In Ariadne, metrics for specific items or sets of items can be compared in a parallel coordinates plot. The plot shows either the full set of search results, items selected via other visualizations, or any custom set of items (not limited to those appearing in search results). In this view, it is easy to see where missing items have terminated their path through the pipeline. Additionally, metrics can be customized, addressing other analysis needs. For example, focusing solely on ranking metrics is helpful for understanding how well the search pipeline balances relevance with personalization.
While debugging and improving search, we often need to investigate how well the core search engine computes relevance for a particular set of items. The core search engine is backed by ElasticSearch and assigns a relevance score to each item paired with a subquery that was parsed from the search query. Ariadne displays contributions of each subquery and each item’s metadata to the item’s overall relevance rank in an interactive table. The table shows all search results by default, and any custom set of items can be substituted. This makes it easy to spot missing data, unexpected mappings between subqueries and results, and inappropriate weight assignments.

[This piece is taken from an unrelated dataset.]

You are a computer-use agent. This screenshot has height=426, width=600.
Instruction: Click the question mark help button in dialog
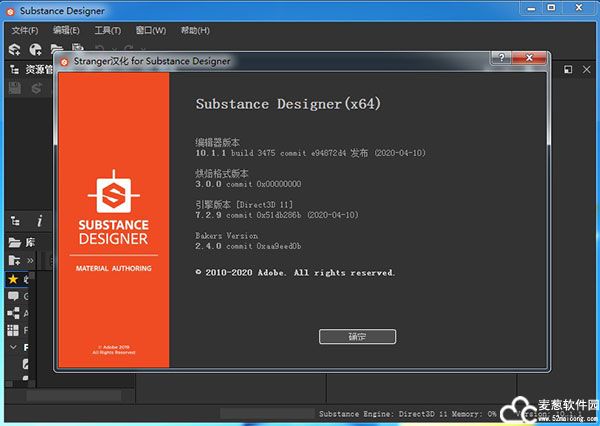(x=502, y=61)
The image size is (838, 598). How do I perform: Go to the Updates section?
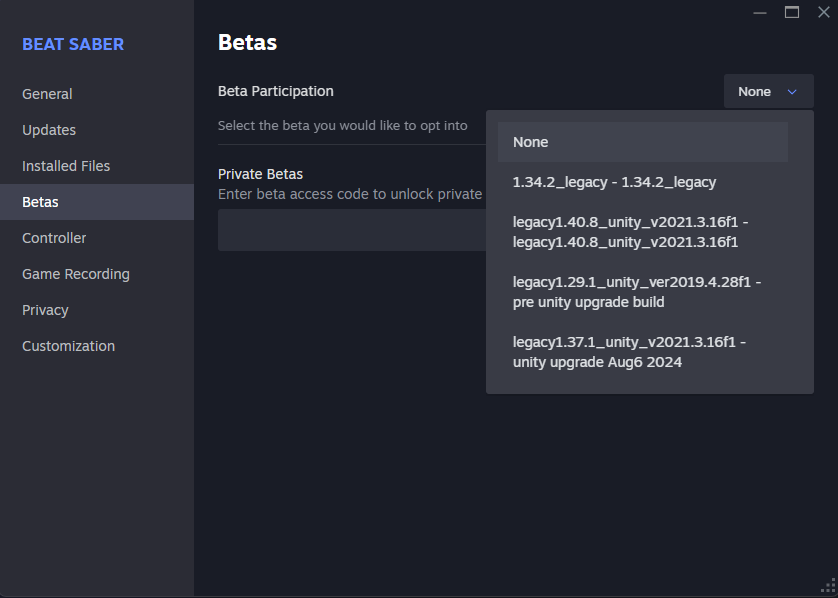pyautogui.click(x=49, y=130)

“What if” analysis and pipeline modification
Since launch, search has been undergoing active development. We often need to understand how different versions of the search pipeline affect results. Running “what if” analyses with different pipeline configurations, search queries, and test clients is essential for finding the best path for improvement. After launch, we added a capability to Ariadne to support this work by making the components of the search pipeline and their configurations fully modifiable. The modifications can be preserved in a lightweight store and shared with collaborators using an encoded url, which also encodes the search query and test client id.
Ariadne’s capabilities, co-evolving with specialized needs of the Search team, have supported development of personalized search at Stitch Fix beyond standard observability tools. Search is a highly collaborative and technically complex program, and its success relies on speed of iterative improvement, flexibility of experimentation, and ease of system management. Investment in building Ariadne, a dedicated observability UI, has amplified the work of the Search team by addressing these needs.